++++ RECORD SET ++++

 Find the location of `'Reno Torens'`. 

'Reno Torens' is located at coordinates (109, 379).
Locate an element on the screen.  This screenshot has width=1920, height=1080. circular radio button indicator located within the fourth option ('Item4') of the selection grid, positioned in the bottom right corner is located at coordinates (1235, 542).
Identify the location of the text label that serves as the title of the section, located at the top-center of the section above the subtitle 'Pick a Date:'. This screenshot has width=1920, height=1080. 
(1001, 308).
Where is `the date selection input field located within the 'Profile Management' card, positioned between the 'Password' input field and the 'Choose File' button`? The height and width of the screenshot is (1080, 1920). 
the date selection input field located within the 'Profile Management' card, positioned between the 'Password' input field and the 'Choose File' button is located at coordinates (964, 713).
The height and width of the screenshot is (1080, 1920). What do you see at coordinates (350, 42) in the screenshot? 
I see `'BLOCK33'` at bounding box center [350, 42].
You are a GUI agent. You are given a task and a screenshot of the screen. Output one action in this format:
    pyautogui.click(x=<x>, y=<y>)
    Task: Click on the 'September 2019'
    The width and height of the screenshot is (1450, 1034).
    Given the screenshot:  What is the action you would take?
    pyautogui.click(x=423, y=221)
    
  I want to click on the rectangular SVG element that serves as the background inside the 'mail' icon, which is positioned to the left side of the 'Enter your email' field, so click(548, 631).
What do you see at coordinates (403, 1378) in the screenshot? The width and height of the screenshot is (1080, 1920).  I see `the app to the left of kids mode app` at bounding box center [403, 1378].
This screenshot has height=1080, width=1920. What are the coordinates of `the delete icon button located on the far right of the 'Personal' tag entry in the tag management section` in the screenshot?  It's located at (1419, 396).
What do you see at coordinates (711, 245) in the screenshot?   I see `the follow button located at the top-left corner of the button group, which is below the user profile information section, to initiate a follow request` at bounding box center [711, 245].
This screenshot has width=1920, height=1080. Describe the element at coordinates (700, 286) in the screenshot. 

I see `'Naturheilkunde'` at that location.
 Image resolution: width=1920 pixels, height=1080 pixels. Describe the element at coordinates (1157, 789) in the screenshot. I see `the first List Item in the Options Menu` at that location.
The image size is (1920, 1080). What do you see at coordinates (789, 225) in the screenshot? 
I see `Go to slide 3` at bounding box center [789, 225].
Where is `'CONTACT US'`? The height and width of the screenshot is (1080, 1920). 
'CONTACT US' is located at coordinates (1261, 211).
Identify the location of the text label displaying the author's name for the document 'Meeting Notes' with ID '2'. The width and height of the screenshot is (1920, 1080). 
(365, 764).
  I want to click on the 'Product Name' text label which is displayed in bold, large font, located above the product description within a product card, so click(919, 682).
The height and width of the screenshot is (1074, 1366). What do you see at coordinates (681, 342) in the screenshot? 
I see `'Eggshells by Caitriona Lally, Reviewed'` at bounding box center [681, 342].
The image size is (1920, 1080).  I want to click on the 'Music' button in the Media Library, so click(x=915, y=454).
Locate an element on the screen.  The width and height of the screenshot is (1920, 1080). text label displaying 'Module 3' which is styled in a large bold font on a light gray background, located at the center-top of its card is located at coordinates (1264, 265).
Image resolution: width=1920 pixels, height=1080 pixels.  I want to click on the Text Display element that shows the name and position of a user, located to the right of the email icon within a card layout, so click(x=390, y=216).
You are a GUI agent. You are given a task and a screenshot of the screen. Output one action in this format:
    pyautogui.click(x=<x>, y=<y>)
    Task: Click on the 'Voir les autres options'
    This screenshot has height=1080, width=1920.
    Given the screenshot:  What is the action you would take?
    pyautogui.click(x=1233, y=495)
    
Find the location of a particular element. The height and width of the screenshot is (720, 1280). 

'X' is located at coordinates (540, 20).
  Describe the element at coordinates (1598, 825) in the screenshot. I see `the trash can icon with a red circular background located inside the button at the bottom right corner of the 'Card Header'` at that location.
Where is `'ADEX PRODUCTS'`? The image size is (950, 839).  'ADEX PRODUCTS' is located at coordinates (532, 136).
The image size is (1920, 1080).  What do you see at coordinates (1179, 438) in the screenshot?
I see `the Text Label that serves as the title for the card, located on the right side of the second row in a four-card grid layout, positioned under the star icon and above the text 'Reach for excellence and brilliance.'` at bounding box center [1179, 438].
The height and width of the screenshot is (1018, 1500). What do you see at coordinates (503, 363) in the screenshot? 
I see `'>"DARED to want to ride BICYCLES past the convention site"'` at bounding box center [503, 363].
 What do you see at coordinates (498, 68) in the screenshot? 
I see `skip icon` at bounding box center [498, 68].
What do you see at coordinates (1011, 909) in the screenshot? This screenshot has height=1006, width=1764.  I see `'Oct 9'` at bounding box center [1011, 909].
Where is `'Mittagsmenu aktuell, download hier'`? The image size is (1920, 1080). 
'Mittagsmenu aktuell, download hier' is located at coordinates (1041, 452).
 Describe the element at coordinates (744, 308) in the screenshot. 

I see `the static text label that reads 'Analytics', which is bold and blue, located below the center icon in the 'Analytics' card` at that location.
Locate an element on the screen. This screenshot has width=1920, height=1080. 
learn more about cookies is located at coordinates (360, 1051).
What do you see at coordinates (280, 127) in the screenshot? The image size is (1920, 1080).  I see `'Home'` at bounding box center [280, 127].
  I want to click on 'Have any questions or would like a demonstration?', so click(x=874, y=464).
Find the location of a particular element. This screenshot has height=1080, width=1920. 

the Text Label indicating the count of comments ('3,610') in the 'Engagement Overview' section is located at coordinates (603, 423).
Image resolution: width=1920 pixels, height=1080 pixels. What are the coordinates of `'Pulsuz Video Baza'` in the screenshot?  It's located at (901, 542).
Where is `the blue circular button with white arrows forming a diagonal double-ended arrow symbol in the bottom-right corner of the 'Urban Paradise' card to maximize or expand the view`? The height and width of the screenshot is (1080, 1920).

++++

EXERCISE> Copy out every one of the entries above word for word, keeping their order and wording unchanged.

EXERCISE ANSWER>
 Find the location of `'Reno Torens'`. 

'Reno Torens' is located at coordinates (109, 379).
Locate an element on the screen.  This screenshot has width=1920, height=1080. circular radio button indicator located within the fourth option ('Item4') of the selection grid, positioned in the bottom right corner is located at coordinates (1235, 542).
Identify the location of the text label that serves as the title of the section, located at the top-center of the section above the subtitle 'Pick a Date:'. This screenshot has width=1920, height=1080. 
(1001, 308).
Where is `the date selection input field located within the 'Profile Management' card, positioned between the 'Password' input field and the 'Choose File' button`? The height and width of the screenshot is (1080, 1920). 
the date selection input field located within the 'Profile Management' card, positioned between the 'Password' input field and the 'Choose File' button is located at coordinates (964, 713).
The height and width of the screenshot is (1080, 1920). What do you see at coordinates (350, 42) in the screenshot? 
I see `'BLOCK33'` at bounding box center [350, 42].
You are a GUI agent. You are given a task and a screenshot of the screen. Output one action in this format:
    pyautogui.click(x=<x>, y=<y>)
    Task: Click on the 'September 2019'
    The width and height of the screenshot is (1450, 1034).
    Given the screenshot:  What is the action you would take?
    pyautogui.click(x=423, y=221)
    
  I want to click on the rectangular SVG element that serves as the background inside the 'mail' icon, which is positioned to the left side of the 'Enter your email' field, so click(548, 631).
What do you see at coordinates (403, 1378) in the screenshot? The width and height of the screenshot is (1080, 1920).  I see `the app to the left of kids mode app` at bounding box center [403, 1378].
This screenshot has height=1080, width=1920. What are the coordinates of `the delete icon button located on the far right of the 'Personal' tag entry in the tag management section` in the screenshot?  It's located at (1419, 396).
What do you see at coordinates (711, 245) in the screenshot?   I see `the follow button located at the top-left corner of the button group, which is below the user profile information section, to initiate a follow request` at bounding box center [711, 245].
This screenshot has width=1920, height=1080. Describe the element at coordinates (700, 286) in the screenshot. 

I see `'Naturheilkunde'` at that location.
 Image resolution: width=1920 pixels, height=1080 pixels. Describe the element at coordinates (1157, 789) in the screenshot. I see `the first List Item in the Options Menu` at that location.
The image size is (1920, 1080). What do you see at coordinates (789, 225) in the screenshot? 
I see `Go to slide 3` at bounding box center [789, 225].
Where is `'CONTACT US'`? The height and width of the screenshot is (1080, 1920). 
'CONTACT US' is located at coordinates (1261, 211).
Identify the location of the text label displaying the author's name for the document 'Meeting Notes' with ID '2'. The width and height of the screenshot is (1920, 1080). 
(365, 764).
  I want to click on the 'Product Name' text label which is displayed in bold, large font, located above the product description within a product card, so click(919, 682).
The height and width of the screenshot is (1074, 1366). What do you see at coordinates (681, 342) in the screenshot? 
I see `'Eggshells by Caitriona Lally, Reviewed'` at bounding box center [681, 342].
The image size is (1920, 1080).  I want to click on the 'Music' button in the Media Library, so click(x=915, y=454).
Locate an element on the screen.  The width and height of the screenshot is (1920, 1080). text label displaying 'Module 3' which is styled in a large bold font on a light gray background, located at the center-top of its card is located at coordinates (1264, 265).
Image resolution: width=1920 pixels, height=1080 pixels.  I want to click on the Text Display element that shows the name and position of a user, located to the right of the email icon within a card layout, so click(x=390, y=216).
You are a GUI agent. You are given a task and a screenshot of the screen. Output one action in this format:
    pyautogui.click(x=<x>, y=<y>)
    Task: Click on the 'Voir les autres options'
    This screenshot has height=1080, width=1920.
    Given the screenshot:  What is the action you would take?
    pyautogui.click(x=1233, y=495)
    
Find the location of a particular element. The height and width of the screenshot is (720, 1280). 

'X' is located at coordinates (540, 20).
  Describe the element at coordinates (1598, 825) in the screenshot. I see `the trash can icon with a red circular background located inside the button at the bottom right corner of the 'Card Header'` at that location.
Where is `'ADEX PRODUCTS'`? The image size is (950, 839).  'ADEX PRODUCTS' is located at coordinates (532, 136).
The image size is (1920, 1080).  What do you see at coordinates (1179, 438) in the screenshot?
I see `the Text Label that serves as the title for the card, located on the right side of the second row in a four-card grid layout, positioned under the star icon and above the text 'Reach for excellence and brilliance.'` at bounding box center [1179, 438].
The height and width of the screenshot is (1018, 1500). What do you see at coordinates (503, 363) in the screenshot? 
I see `'>"DARED to want to ride BICYCLES past the convention site"'` at bounding box center [503, 363].
 What do you see at coordinates (498, 68) in the screenshot? 
I see `skip icon` at bounding box center [498, 68].
What do you see at coordinates (1011, 909) in the screenshot? This screenshot has height=1006, width=1764.  I see `'Oct 9'` at bounding box center [1011, 909].
Where is `'Mittagsmenu aktuell, download hier'`? The image size is (1920, 1080). 
'Mittagsmenu aktuell, download hier' is located at coordinates (1041, 452).
 Describe the element at coordinates (744, 308) in the screenshot. 

I see `the static text label that reads 'Analytics', which is bold and blue, located below the center icon in the 'Analytics' card` at that location.
Locate an element on the screen. This screenshot has width=1920, height=1080. 
learn more about cookies is located at coordinates (360, 1051).
What do you see at coordinates (280, 127) in the screenshot? The image size is (1920, 1080).  I see `'Home'` at bounding box center [280, 127].
  I want to click on 'Have any questions or would like a demonstration?', so click(x=874, y=464).
Find the location of a particular element. This screenshot has height=1080, width=1920. 

the Text Label indicating the count of comments ('3,610') in the 'Engagement Overview' section is located at coordinates (603, 423).
Image resolution: width=1920 pixels, height=1080 pixels. What are the coordinates of `'Pulsuz Video Baza'` in the screenshot?  It's located at (901, 542).
Where is `the blue circular button with white arrows forming a diagonal double-ended arrow symbol in the bottom-right corner of the 'Urban Paradise' card to maximize or expand the view`? The height and width of the screenshot is (1080, 1920).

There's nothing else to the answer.